MIP-1α utilizes both CCR1 and CCR5 to induce osteoclast formation and increase adhesion of myeloma cells to marrow stromal cells

Abstract

Macrophage inflammatory protein-1alpha (MIP-1alpha), an osteoclast (OCL) stimulatory factor produced by primary multiple myeloma (MM) cells, increases bone destruction and tumor burden in murine models of MM. Several chemokine receptors (CCR1, CCR5, and CCR9) mediate the effects of MIP-1alpha. In this study, we determined which of these mediates the effects of MIP-1alpha on human OCL formation and myeloma cells. We employed RT-PCR analysis, neutralizing antibodies to CCR1 and CCR5 as well as a CCR1-specific antagonist and OCL formation assays to identify the MIP-1alpha receptors involved in MIP-1alpha's effects on myeloma cells and OCL formation.
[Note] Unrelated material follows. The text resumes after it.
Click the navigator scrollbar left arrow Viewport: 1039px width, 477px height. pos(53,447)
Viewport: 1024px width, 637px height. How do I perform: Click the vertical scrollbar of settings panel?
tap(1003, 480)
RT-PCR analysis demonstrated that both CCR1 and CCR5 were expressed by highly purified human OCL precursors, myeloma cell lines, and purified marrow plasma cells from MM patients. Neutralizing antibodies to CCR1 or CCR5 inhibited MIP-1alpha-induced OCL formation. Furthermore, monocyte chemotactic protein-3 (MCP-3), which binds CCR1 but not CCR5 and the CCR1-specific antagonist, BX471, markedly inhibited OCL formation stimulated with MIP-1alpha. Anti-CCR1, anti-CCR5, or BX471 also inhibited the upregulation of beta1 integrin mRNA in myeloma cells induced by MIP-1alpha, as well as the adherence of myeloma cells to stromal cells and IL-6 production by stromal cells in response to myeloma cells. These data demonstrate that MIP-1alpha utilizes either CCR1 or CCR5 for its effects on OCL formation and myeloma cells, and that blocking either CCR1 or CCR5 inhibits OCL formation and myeloma cell adhesion to stromal cells.